DATA FOR PROCESSING:
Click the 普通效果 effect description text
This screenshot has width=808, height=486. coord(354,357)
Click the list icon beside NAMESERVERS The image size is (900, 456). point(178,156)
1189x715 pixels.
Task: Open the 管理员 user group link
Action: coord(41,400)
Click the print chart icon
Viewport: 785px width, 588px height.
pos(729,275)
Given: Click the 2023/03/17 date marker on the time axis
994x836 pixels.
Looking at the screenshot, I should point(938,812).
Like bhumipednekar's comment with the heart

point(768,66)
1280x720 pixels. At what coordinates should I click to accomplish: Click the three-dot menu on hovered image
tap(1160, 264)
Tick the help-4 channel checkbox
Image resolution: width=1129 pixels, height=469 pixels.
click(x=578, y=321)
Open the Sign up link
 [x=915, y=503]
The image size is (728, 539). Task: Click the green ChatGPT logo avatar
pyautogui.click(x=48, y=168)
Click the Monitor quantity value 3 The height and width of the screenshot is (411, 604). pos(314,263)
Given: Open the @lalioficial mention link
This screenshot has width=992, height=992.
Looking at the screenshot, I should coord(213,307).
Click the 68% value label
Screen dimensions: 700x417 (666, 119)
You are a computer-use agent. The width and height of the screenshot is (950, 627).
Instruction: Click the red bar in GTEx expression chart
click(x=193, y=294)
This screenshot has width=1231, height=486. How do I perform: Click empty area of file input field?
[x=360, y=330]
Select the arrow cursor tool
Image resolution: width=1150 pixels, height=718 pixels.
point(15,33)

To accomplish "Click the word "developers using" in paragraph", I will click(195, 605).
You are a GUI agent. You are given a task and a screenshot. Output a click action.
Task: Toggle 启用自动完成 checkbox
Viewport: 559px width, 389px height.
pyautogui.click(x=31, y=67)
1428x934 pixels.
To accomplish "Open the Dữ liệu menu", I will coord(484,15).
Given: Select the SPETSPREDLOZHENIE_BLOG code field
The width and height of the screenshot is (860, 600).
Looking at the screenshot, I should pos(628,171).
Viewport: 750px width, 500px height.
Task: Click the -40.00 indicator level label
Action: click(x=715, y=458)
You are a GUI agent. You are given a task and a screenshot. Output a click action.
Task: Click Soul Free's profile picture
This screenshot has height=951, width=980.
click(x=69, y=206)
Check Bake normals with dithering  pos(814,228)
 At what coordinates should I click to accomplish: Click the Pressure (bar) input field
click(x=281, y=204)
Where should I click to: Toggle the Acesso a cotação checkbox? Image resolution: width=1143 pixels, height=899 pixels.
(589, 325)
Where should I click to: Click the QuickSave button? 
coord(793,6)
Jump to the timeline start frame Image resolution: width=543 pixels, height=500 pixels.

PROBLEM TO SOLVE:
The lines in the records above that include the word "will" must be copied out.

WRITTEN RESPONSE:
To accomplish "Click the word "developers using" in paragraph", I will click(195, 605).
To accomplish "Open the Dữ liệu menu", I will coord(484,15).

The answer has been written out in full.